Could you report every line of the listing below that holds the word "will"?
-- Opening Marker --
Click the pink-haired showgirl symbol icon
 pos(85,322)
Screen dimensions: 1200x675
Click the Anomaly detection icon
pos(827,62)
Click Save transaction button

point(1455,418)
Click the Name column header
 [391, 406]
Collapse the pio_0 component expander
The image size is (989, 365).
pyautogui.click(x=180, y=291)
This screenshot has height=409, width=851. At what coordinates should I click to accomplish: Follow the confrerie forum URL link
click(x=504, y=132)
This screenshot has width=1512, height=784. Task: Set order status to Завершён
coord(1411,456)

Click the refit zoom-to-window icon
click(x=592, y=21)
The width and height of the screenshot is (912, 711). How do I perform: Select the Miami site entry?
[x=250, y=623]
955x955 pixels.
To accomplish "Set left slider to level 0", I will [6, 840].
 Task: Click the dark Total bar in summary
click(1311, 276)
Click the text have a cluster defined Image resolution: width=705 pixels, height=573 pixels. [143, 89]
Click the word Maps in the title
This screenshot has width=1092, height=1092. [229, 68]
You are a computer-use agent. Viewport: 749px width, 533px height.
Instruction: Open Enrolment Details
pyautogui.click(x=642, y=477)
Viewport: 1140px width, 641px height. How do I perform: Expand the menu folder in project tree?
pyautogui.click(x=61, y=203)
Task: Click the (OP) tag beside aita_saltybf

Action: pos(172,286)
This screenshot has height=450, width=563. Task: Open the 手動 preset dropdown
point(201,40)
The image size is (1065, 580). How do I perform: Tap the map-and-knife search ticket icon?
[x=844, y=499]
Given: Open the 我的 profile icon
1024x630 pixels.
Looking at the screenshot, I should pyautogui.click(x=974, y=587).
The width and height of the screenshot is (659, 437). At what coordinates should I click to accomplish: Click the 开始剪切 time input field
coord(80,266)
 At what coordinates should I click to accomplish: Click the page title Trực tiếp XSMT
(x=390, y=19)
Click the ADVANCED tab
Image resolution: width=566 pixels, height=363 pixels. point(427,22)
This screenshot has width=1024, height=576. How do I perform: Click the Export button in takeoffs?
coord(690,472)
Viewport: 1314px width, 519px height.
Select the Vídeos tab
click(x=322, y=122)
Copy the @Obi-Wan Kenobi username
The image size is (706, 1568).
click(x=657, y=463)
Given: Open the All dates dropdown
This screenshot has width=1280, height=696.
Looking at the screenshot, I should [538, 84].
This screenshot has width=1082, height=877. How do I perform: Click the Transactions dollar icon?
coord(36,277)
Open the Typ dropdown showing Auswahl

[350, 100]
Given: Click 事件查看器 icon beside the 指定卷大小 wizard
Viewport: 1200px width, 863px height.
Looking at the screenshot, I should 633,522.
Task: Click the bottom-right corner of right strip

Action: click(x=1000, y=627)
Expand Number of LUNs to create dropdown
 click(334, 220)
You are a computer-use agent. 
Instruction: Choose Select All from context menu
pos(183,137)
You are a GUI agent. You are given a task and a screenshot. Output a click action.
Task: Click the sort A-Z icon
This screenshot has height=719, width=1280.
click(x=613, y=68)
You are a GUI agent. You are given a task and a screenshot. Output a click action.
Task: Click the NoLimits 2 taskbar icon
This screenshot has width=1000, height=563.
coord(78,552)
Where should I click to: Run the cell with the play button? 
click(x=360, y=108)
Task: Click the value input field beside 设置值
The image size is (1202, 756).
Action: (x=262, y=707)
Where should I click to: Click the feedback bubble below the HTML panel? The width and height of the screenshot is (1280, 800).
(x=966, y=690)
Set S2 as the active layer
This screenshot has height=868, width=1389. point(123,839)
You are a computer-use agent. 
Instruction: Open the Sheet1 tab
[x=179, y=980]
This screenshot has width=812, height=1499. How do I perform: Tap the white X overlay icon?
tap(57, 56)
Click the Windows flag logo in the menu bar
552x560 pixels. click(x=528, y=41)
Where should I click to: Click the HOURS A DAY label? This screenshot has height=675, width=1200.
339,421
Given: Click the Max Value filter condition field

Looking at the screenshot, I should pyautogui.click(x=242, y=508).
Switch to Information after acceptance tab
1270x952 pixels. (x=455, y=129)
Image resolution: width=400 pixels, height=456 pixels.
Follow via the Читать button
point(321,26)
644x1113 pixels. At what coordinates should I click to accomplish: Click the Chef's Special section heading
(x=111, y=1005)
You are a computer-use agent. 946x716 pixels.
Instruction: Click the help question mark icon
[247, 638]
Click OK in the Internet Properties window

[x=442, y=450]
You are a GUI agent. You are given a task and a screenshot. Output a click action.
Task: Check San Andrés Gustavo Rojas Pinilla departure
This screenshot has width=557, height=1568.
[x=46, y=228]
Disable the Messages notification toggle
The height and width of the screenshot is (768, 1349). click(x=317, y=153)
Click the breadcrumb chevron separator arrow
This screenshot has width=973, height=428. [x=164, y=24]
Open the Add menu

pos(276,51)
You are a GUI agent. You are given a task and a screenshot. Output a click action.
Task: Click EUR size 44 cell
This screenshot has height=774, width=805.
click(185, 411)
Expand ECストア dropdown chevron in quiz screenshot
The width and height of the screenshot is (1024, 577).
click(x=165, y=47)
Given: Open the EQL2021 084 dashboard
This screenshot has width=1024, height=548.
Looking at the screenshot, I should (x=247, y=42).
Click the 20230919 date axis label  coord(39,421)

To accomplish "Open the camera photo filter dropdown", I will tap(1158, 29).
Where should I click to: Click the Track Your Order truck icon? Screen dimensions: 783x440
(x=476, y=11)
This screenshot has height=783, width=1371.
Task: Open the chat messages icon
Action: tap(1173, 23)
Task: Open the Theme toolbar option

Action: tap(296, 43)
-- Closing Marker --
TASK OUTPUT:
To accomplish "Set left slider to level 0", I will [6, 840].
To accomplish "Open the camera photo filter dropdown", I will tap(1158, 29).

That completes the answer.